Fellowes expands upon that concept.

“The point is to use our new model to move the industry past the old investment vs. annuity debate, and focus instead on where the most value can be created for each individual, which we can now do through the new technology and product delivery platform we have. The bottom line is that 80% of investable assets and 70% of consumer buying power is owned by people 50 years and older. By focusing on their unique needs, from day-to-day money management to longer-term planning, and by partnering with financial advisors, we can quickly grow scale much faster than if we were instead primarily focused on millennials — which is where nearly all venture capitalists and technology providers are focused today.”

Born to be a unicorn

Fellowes says he wants United Income to reach the “unicorn” status — that is, attaining a total valuation of $1 billion. If so, it would be the first robo-like financial services firm to do so. New York-based “Betterment Holdings Inc.“https://www.riabiz.com/d/betterment-holdings-inc was most recently valued at $700 million, as was its Silicon Valley competitor, Wealthfront Inc.. Another Bay Area robo, Personal Capital, was valued at $250 million, all according to reports in The Wall Street Journal. See: Betterment adds 50 firms to its new 401(k) plan — and IBM and Marcia Wagner connections.

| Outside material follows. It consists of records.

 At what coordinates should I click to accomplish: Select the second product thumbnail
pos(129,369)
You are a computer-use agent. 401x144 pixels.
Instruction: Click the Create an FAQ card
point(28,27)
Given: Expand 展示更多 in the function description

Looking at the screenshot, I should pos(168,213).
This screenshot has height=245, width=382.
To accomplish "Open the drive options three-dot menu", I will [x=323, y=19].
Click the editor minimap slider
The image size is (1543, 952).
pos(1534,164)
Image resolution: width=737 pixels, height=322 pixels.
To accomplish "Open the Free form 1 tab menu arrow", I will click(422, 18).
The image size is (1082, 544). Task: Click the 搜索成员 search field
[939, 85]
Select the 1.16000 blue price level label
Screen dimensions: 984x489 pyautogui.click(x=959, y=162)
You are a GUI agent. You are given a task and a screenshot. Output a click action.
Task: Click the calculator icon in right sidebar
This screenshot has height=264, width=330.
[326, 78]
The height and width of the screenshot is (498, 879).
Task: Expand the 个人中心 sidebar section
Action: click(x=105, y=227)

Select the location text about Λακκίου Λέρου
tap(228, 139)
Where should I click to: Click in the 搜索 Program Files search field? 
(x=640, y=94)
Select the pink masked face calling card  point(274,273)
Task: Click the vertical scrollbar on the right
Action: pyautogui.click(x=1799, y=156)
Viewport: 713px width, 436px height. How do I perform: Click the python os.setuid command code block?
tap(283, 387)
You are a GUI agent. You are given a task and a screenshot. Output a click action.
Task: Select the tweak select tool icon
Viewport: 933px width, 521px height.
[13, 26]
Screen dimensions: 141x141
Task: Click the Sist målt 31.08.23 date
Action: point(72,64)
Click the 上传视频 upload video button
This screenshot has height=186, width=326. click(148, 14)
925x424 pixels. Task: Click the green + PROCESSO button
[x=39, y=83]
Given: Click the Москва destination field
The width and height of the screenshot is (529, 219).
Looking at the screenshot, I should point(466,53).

Fellowes is counting on attracting investors who already have assets to continue to attract funders. “Attracting assets and a large volume of assets to manage is a lot easier if you are trying to serve a customer base that have assets to begin with,” he writes.

So far, Fellowes thinks United Income has the field to itself as far as direct competitors go, but points out that any of the software planning companies could easily direct services like the ones he is offering to older investors.

“There also was the first major venture capital conference on boomer markets this past June, so we expect more new entrants in the years to come,” he says.

There is currently no launch date for United Income, which will operate as an RIA and charge basis points on assets under management. Fellowes declined to offer specifics on how much it will charge advisors. It currently has a place-holding website and does not yet have a ADV form filed with the Securities and Exchange Commission.

“Most investment advice tools that are out there make very simple assumptions about de-accumulation because their focus is on accumulation, not de-accumulation — like a 4% drawdown per year, a shift to an increasingly larger share of fixed income investments in retirement, or a focus on just one type of asset (like defined contribution plans for those vendors),” writes Fellowes, who was a fellow at the Brookings Institute from April 2004 to 2008. “The people that are de-accumulating have much more complicated needs than just these simple assumptions allow for.”